Bien des succès parmi tous ces films : La môme (527 603, 2007), Mesrine : l’instinct de mort (2 274 000), Fort Saganne (2 157 767 entrées, 1984), Tous les matins du monde (2 089 232 entrées, 1991), 36 quai des orfèvres (2 089 232 entrées, 2004), Police de Pialat (1 839 970, 1985), Le choix des armes (1 787 299, 1981), 1900 (1 748 512, 1976), Le colonel Chabert (1 694 670, 1994), L’odyssée de Pi (1 594 514, 2012), Danton (1 392 779, 1983), Mon oncle d’Amérique (1 375 503, 1980), Je vous aime de Claude Berri (1 350 035, 1980), Le retour de Martin Guerre (1 262 828, 1982), 7 morts sur ordonnance (1 151 594, 1975), Le grand frère (1 120 418), Illusions perdues (1 003 250, 2021)…
D’autres films de Depardieu n’ont pas atteint le million mais seront de vrais succès, comme Loulou de Pialat (943 547, 1980), Quand j’étais chanteur (943 547, 2006), Mammuth (833 473, 2010), Sous le soleil de Satan (815 748 entrées, 1987), Le sucre (770 566, 1978), Barocco (678 734, 1976), Je t’aime moi non plus (558 318, 1976), Maigret (545 721, 2022), Dites lui que je l’aime (531 770, 1977)…

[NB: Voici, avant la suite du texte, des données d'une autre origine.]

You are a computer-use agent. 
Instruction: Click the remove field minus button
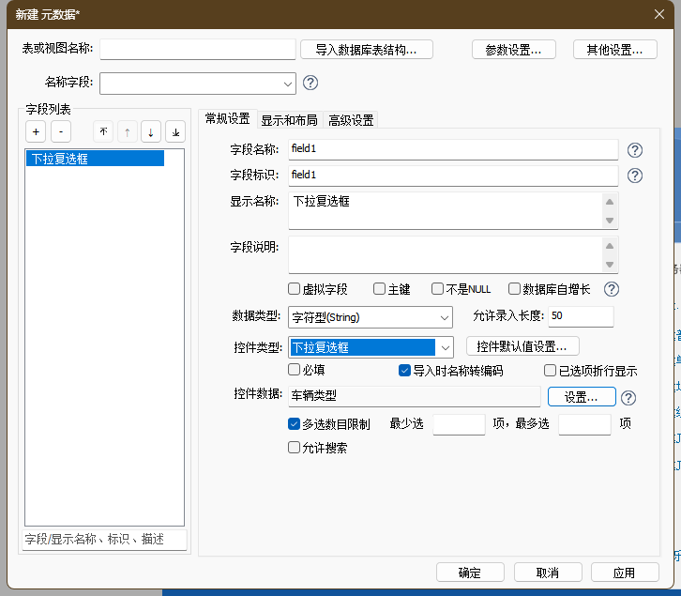coord(60,132)
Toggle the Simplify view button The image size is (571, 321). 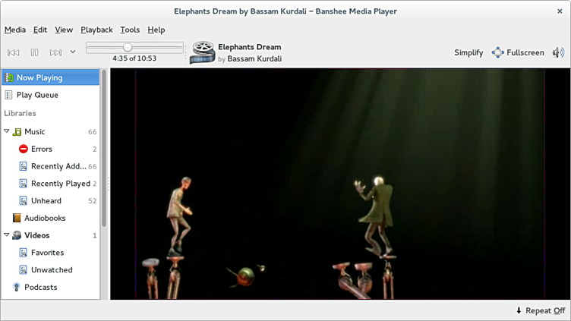coord(468,52)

Avec un panel dramatique et comique d’une variété impressionnante, Gérard Depardieu s’est imposé comme l’ultime génie du 7e art français.
Malheureusement, depuis, aucun acteur de sa trempe n’est venu tutoyer ses sommets. L’art de Depardieu s’est déployé dans des rôles finalement plus variés que ses homologues champions du box-office que sont Delon ou Belmondo, ces icones qui se sont agrippés à leurs rôles culte pour ne pas prendre de risque.

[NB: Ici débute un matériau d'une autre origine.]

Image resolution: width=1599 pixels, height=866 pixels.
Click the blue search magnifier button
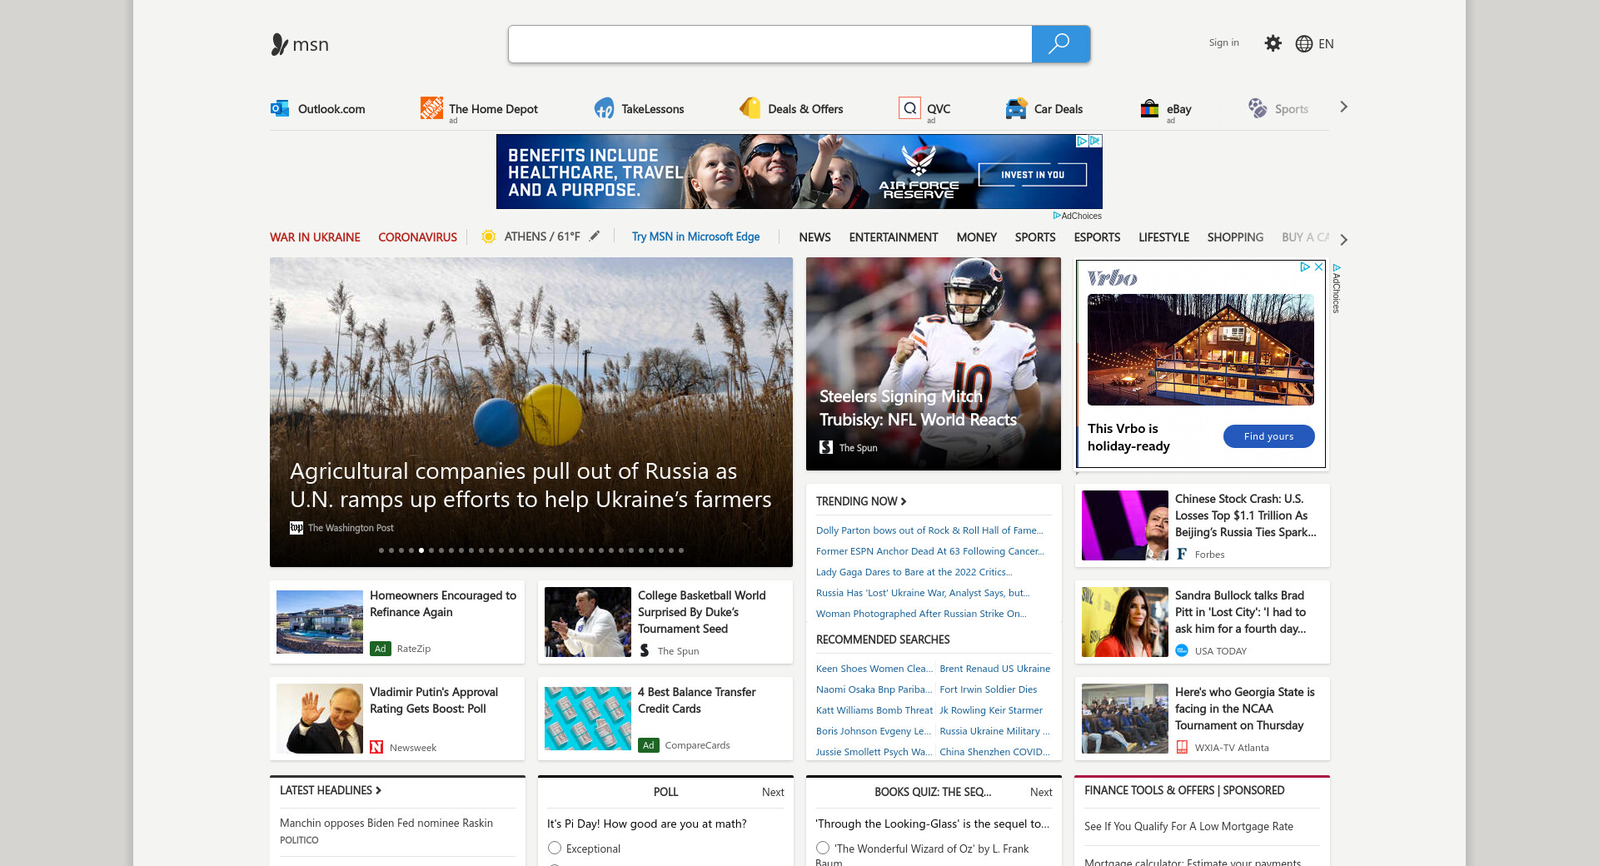(x=1059, y=44)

Depardieu, lui, prendra des risques fous : La lune dans le caniveau, 1900, Maîtresse, Valley of Love, La machine, Le Tartuffe qu’il réalisa, René la Canne… Le plus audacieux des risques pour notre champion toute catégorie étant sa participation au pire du cinéma contemporain, sa plongée dans le cinéma sans conviction, purement alimentaire, au risque de détruire son image construite pendant plus de 50 ans. On n’excusera jamais Bogus, XXL, Bimboland, Le pacte du silence, Wanted, San Antonio, Olé, Vacances sur ordonnance, Bouquet final, Turf, La marque des anges, La dream team, Mystères à Saint-Tropez ou Maison de retraite…
A l’heure des scandales sexuels autour de la personnalité abîmée de Depardieu et ses dérapages sexistes et agression sexuelles, le monstre de souffrance qu’est Depardieu demeure le génie de l’art dramatique de ces 50 dernières années. Pas étonnant qu’il demeure l’une des personnalités favorites des Français.